> To-do list
a: Answer each of these questions using the sign language recognition excerpt below, not the listing:
(i) Through what devices does the technique acquire images of sign language movements?
(ii) What voltage range does the NVIDIA Jetson Xavier NX support?
(iii) What core functions does EdgeOS have?
b: Continue the excerpt below on sign language recognition, picking up after its final sentence.

------ Source document ------

A Comparative Analysis of Glove-Based and Image-Based Sign Language Recognition Systems

409

In order to achieve real-time sign language

recognition and translation on lightweight edge

devices and to offer deaf people with real-time

communication and exchange services anytime,

anywhere, Yin Yafeng's group has proposed another

representative work that achieves this goal. The

technique is based on area-aware time-sequence maps.

This technology aims to realize real-time sign

language recognition and translation on lightweight

edge devices to provide anytime, anywhere

communication and exchange services. Specifically,

the technology utilizes computer vision and image

processing techniques to acquire images of sign

language movements through a cell phone camera or

other video capture device. The system then uses

algorithms to analyze and process these images to

recognize finger and hand positions and movements.

During the recognition process, the technique may

incorporate a finite state machine and dynamic time

regularization (DTW) approach to deal with

continuous gesture movements in sign language

videos. In addition, it may also involve deep learning

models, such as the Keras deep model, for classifying

and recognizing sign language actions. Ultimately,

the recognized sign language movements are

translated into text or speech and displayed via a

connected digital screen or other output device so that

they can be understood by the hearing impaired and

others. In terms of hardware design, edge devices

typically need to have high-performance computing

power to support complex tasks, while requiring low

power consumption and a small footprint. For

example, the NVIDIA Jetson Xavier NX is a

lightweight device pre-installed with Ubuntu, easy

installation, and support for 12-24V wide-voltage

operation and -10~55°C wide-temperature operation.

These devices are also equipped with abundant input

and output ports, which facilitate the connection of

various types of sensors for multi-stream video edge

inference and obstacle avoidance. For software

architecture, lightweight implementation frameworks

such as Cafe2, add support for mobile devices and

mainstream machine learning frameworks such as

PyTorch and MXNet are starting to be deployed on

edge devices. EdgeOS, the IoT edge operating system,

is built specifically to adapt to edge-side devices, with

core functions such as industrial protocol parsing,

data filtering and distribution, and is characterized by

cross-platform, ease of use and secondary

development. The last is to think about how to

optimize the algorithm, researchers in the field of

image recognition and other areas, through the design

and optimization of lightweight convolutional neural

network model, can be achieved on the edge device

real-time image recognition tasks. Modifications like

quantization, pruning, and knowledge distillation can

help cut down on computing overhead and model size

even further. A combination of a lightweight decoder

and a pyramid pooling transformer for edge

intelligence captures spatial and spectral details in the

shallow layers via wavelet transforms to effectively

recognize edges and reduce noise while maintaining

computational efficiency. Another infrared weak

target detection algorithm for embedded edge

computing devices first uses a lightweight backbone

network for feature extraction, and then obtains the

final segmented bipartite map through multiple up-

sampling layers and feature fusion across layers,

which ensures high detection accuracy and low false

alarm rate (Yin, 2017).

------ Available data ------

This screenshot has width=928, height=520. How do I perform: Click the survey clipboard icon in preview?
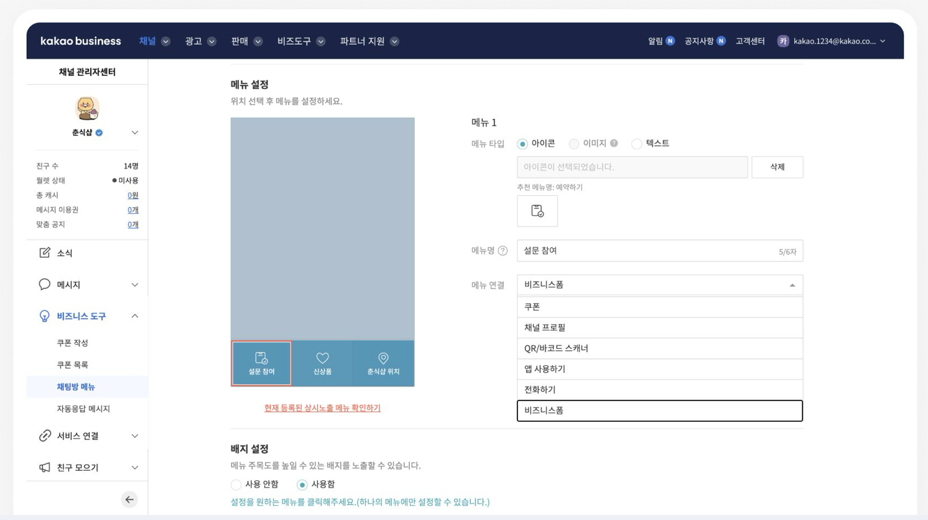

------

> Answers by task
a:
(i) A cell phone camera or other video capture device.
(ii) 12-24V.
(iii) Industrial protocol parsing, data filtering and distribution.

b:
2.2 Discussions on Glove-Based Sign

Language Recognition

Reducing the cost of data gloves while maintaining or

enhancing their recognition accuracy can be achieved

through several strategic approaches. One such

approach is optimizing sensor configuration, which

involves eliminating unnecessary sensors like the

thumb-crossing sensor and the abduction sensor that

measures the angle of finger spread. These sensors

can be redundant in certain applications and

contribute to increased costs. Additionally, replacing

high-cost sensors with low-cost contact sensors can

lead to significant cost reductions due to the reduced

price of the sensors and the associated signal

conversion circuitry.

Improving algorithms and data processing

techniques is another vital strategy. The utilization of

machine learning algorithms, such as the generalized

regression neural network (GRNN), can significantly

boost gesture recognition accuracy, with research

indicating potential achievement of up to 99%

accuracy. Furthermore, incorporating neural network

models and template matching techniques can

enhance the recognition rate of similar gesture letters,

with the algorithm achieving a recognition rate of

98.5%.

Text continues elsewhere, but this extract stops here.